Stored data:
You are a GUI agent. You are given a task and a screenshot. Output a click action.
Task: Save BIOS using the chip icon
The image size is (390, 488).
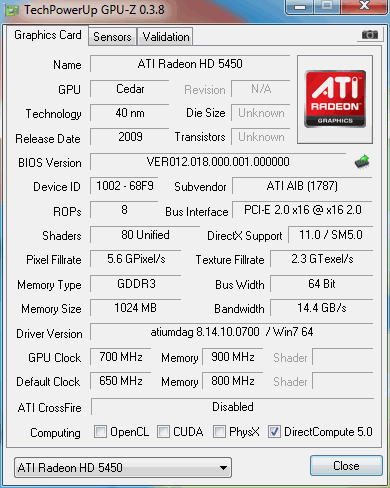pos(362,162)
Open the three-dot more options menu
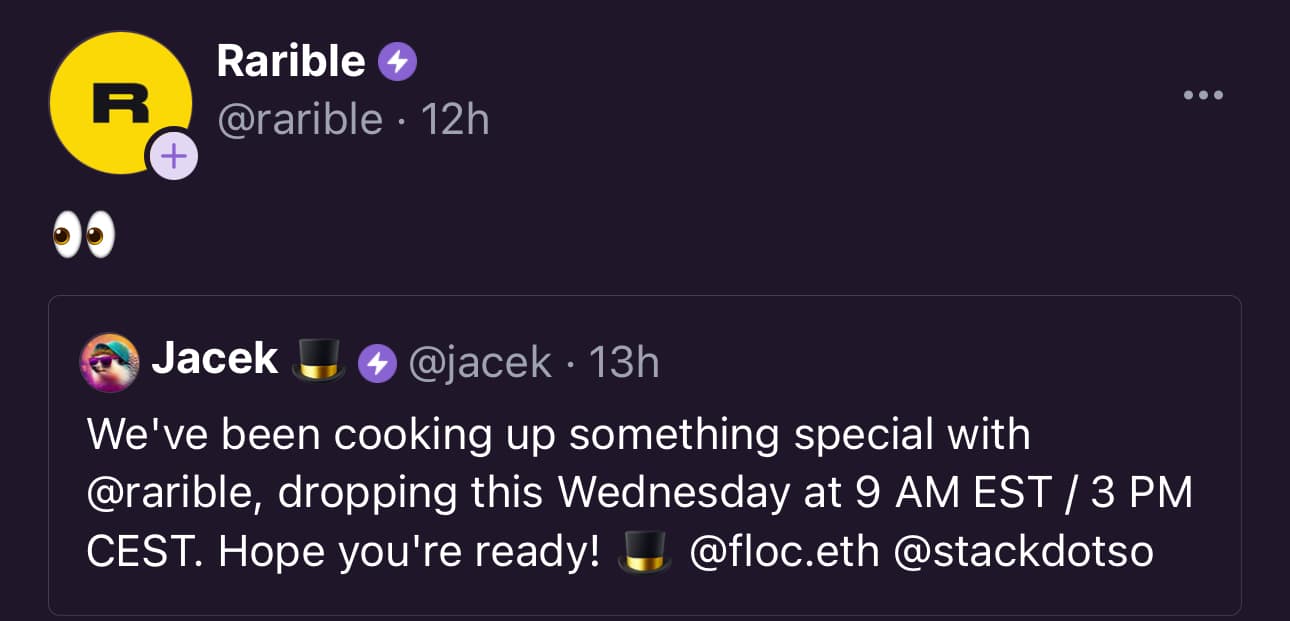The height and width of the screenshot is (621, 1290). click(1203, 95)
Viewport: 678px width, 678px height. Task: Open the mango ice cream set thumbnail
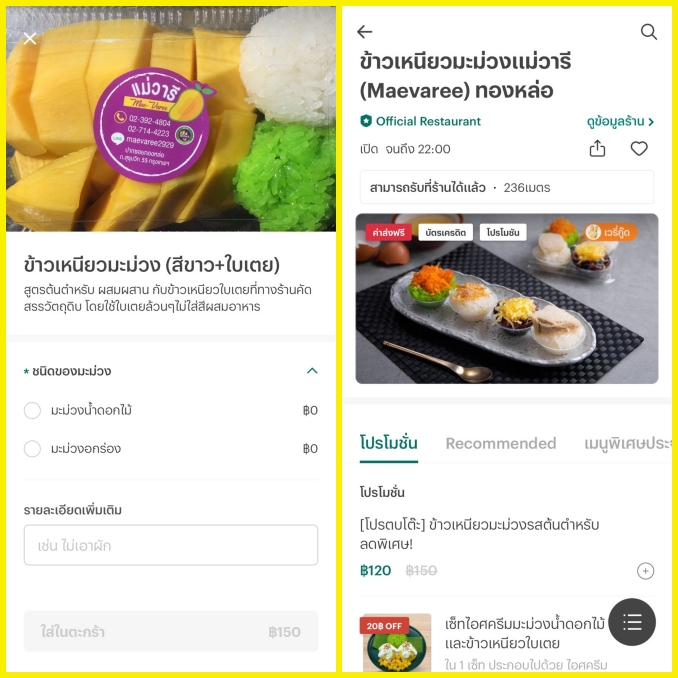[397, 643]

WHAT YOU ARE ASKED TO DO >> All entries need to be duplicated exactly, apart from the images.

ANSWER SPACE >>
You are a GUI agent. You are given a task and a screenshot. Output a click action.
Task: Save BIOS using the chip icon
The image size is (390, 488).
pos(362,162)
Open the three-dot more options menu
The height and width of the screenshot is (621, 1290). click(1203, 95)
Viewport: 678px width, 678px height. Task: Open the mango ice cream set thumbnail
[397, 643]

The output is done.